A saúde mental no futebol, porém, ainda é um tema delicado, especialmente no masculino. Segundo um levantamento do site Trivela de setembro de 2023, apenas 10 dos 20 clubes da Série A do Campeonato Brasileiro tinham psicólogos em suas equipes. No entanto, o processo de mudança, ainda que gradual, vem acontecendo a exemplo dos demais esportes olímpicos, também com os testemunhos de jovens atletas que resolvem falar sobre o assunto publicamente.
Arias foi um dos exemplos, assim como Richarlyson no ano passado. Vivendo uma temporada difícil no Tottenham e na seleção brasileira, o atacante foi flagrado chorando no banco do Brasil após ser substituído no jogo contra a Bolívia pelas Eliminatórias. Ao final daquela Data Fifa, ele disse que planeja trabalhar com um terapeuta para tratar essas questões.
“Agora eu sei o peso que o Ronaldo [Nazário, o "Fenômeno"] carregou, que outros grandes jogadores que vestiram essa camisa carregaram. Porque quando se veste a camisa nove, é sinônimo de gol. E você tem que estar preparado para vesti-la, porque a pressão é muito grande”, afirmou ao Olympics.com.
Na seleção, a psicologia esportiva tem sido uma aposta nas categorias de base femininas. A psicóloga Marisa Markunas esteve presente em treinamentos recentes do time sub-17 trabalhando a atenção, o foco e a tomada de decisões sob pressão. O objetivo é que essas meninas possam crescer profissionalmente já tendo a preparação mental como base, o que nem sempre aconteceu.
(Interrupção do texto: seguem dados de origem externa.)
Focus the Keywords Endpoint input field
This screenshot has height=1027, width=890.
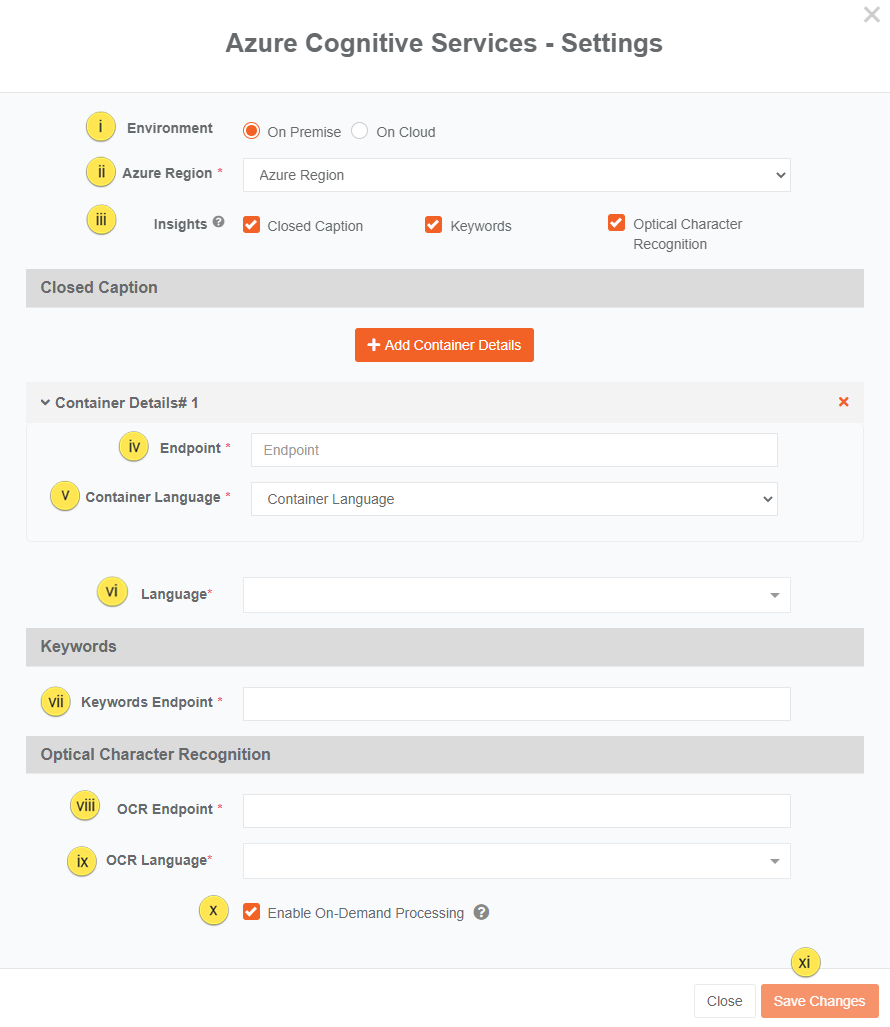pyautogui.click(x=516, y=703)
A preparação mental da tenista Iga Swiatek
A psicologia esportiva vai além do tratamento de doenças e da busca pelo bem-estar emocional. Ela atua também como parte fundamental da preparação de um atleta, assim como os treinamentos físicos. Tenista número um do mundo, Iga Swiatek é uma das principais personagens dessa história.
Iga começou a trabalhar com a psicóloga Daria Abramowicz em 2019, mesmo ano em que passou a disputar os torneio da WTA, buscando maior foco durante as partidas. Desde então, a ela combina métodos digitais e analógicos para melhorar a performance da polonesa em quadra.
Abramowicz testa as reações cognitivas de Iga Swiatek através de quebra-cabeças, além de trabalhar a visualização. A tenista chegou a usar em quadra um aparelho na orelha, que mede sua atividade cerebral. O mesmo vale para o pós-jogo, quando a dupla aposta, por exemplo, na leitura de livros para o desestresse.
“Nós, como equipe, e obviamente a própria Iga, nos esforçamos muito para poder administrar o sucesso de maneira adequada quando ele chega. Estou muito orgulhosa dela por estar usando todas as ferramentas que aprendeu. Tenho muita sorte de testemunhar como ela usa essas ferramentas, como usa a atitude adequada e como gerencia os desafios”, relatou Abramowicz à agência PA.
“Já posso ver uma mudança geracional. Mesmo Iga, Bianca Andreescu, Naomi Osaka, Simone Biles sendo tão jovens, estão realmente fazendo um ótimo trabalho para educar. Espero que tenhamos muitos, muitos mais e que isso aumente a consciência não só no ambiente esportivo, mas também na vida cotidiana de muitas pessoas.”